さまざまな分野から関心を示してもらったという今西さんのビジョン概念図(提供:今西さん)

 上野真さん(チーム名「Candy Factory」、宇宙航空研究開発機構航空技術部門主任研究開発員(当時)、現主幹研究開発員)は、これまでの取り組みや構想をミレニアで派生させて新しいものを生み出していたリーダーが自分だけではなかったことに、ミレニアのような“場”の潜在的なニーズを感じていた。「日本にはほかにも同じようなことを考えている人がいて、同じ世界をつくる仲間になれるのではないか、と思うようになりました」

文理の「知」を融合させる

 チーム内外で多様な視点へ触れる中で、「文理」の違いと融合の面白さを感じたのは秋山肇さん(チーム名「チーム ポスト・アントロポセン」、筑波大学人文社会系助教)。少しずつでも常に前へ進もうとする自然科学の姿勢と、「時代や前提が変わるとしたら、進むべき“前”も変わるのではないか」という自身の人文・社会科学的な考えを、時には葛藤しながらすり合わせていった。
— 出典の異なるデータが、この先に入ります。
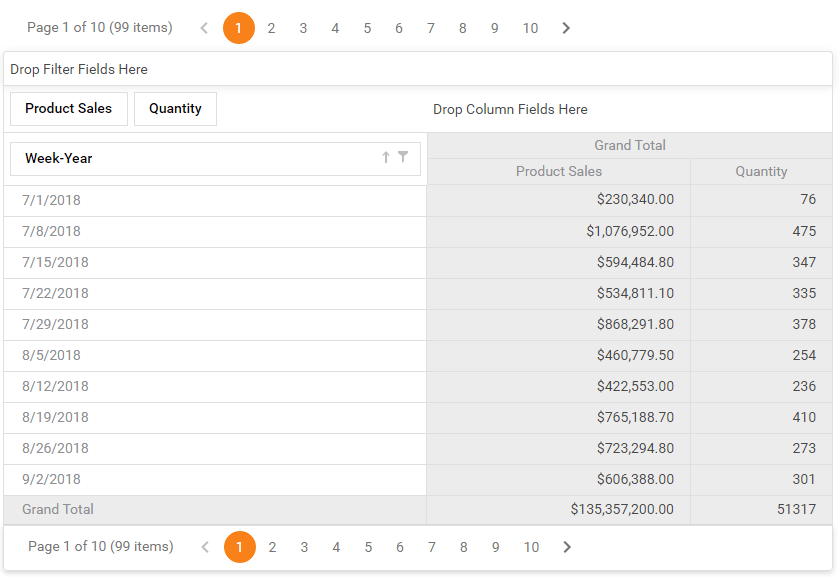
Task: Select page 7 in the bottom pager
Action: [432, 547]
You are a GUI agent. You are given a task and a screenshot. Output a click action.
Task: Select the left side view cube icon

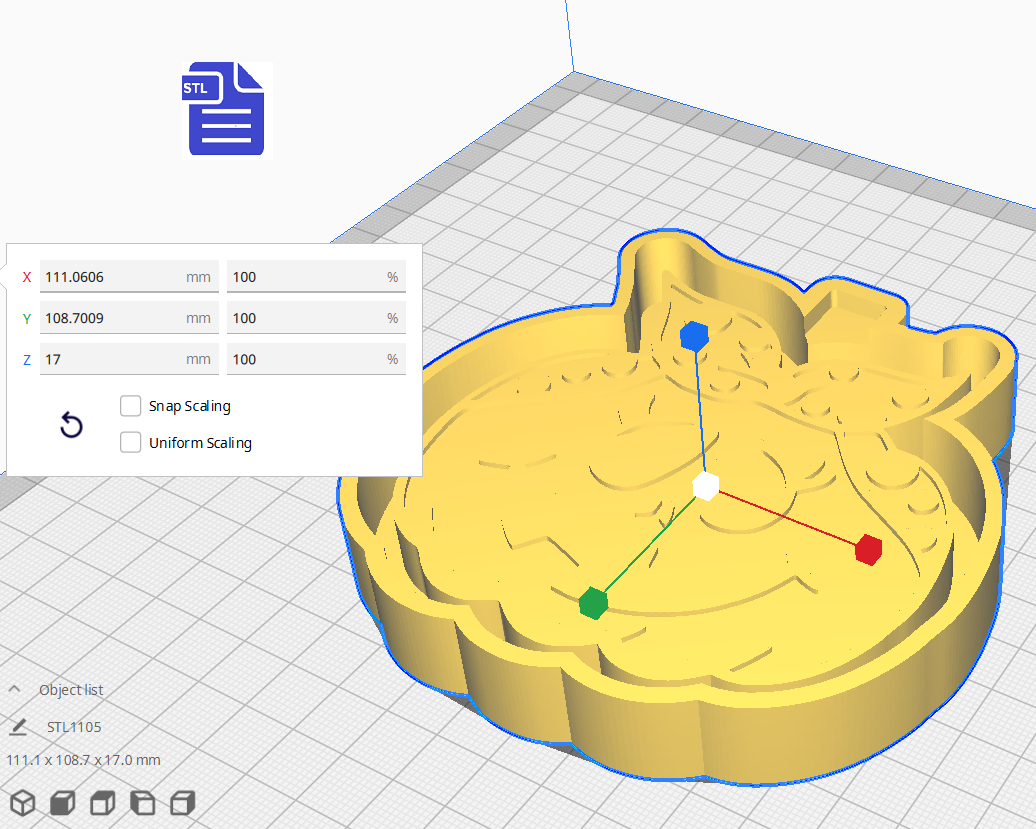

「人文・社会科学からの問いだけだと、少し後ろ向きになっているのかもしれない。前へ進める力と、周りを遠くまで見渡す力があって、どちらも大切なんだと感じました」

秋山さんは人間社会のあり方も実験が必要だと提起する(提供:秋山さん)

 熊谷誠慈さん(チーム名「Psyche Navigation Systemによる安寧・活力共存社会実現チーム」、京都大学こころの未来研究センター准教授)も、数字が求められる議論に当初は「数字で測れないことも多いんじゃないか」と感じていたが、次第に歩み寄っていくことができたという。「理系の方も『数字が絶対』と考えているのではなく、共通言語のひとつとして提示しているんだと、少しずつ理解することができたんです」

 人文・社会科学のバックグラウンドを持つ2人は、文理の違いに悩みながらも2050年のあるべき未来社会像を実現するには双方の「知」を融合させる重要性を感じていたという。秋山さんはこの体験を「まさに『総合知』の実践であった」と振り返ってくれた。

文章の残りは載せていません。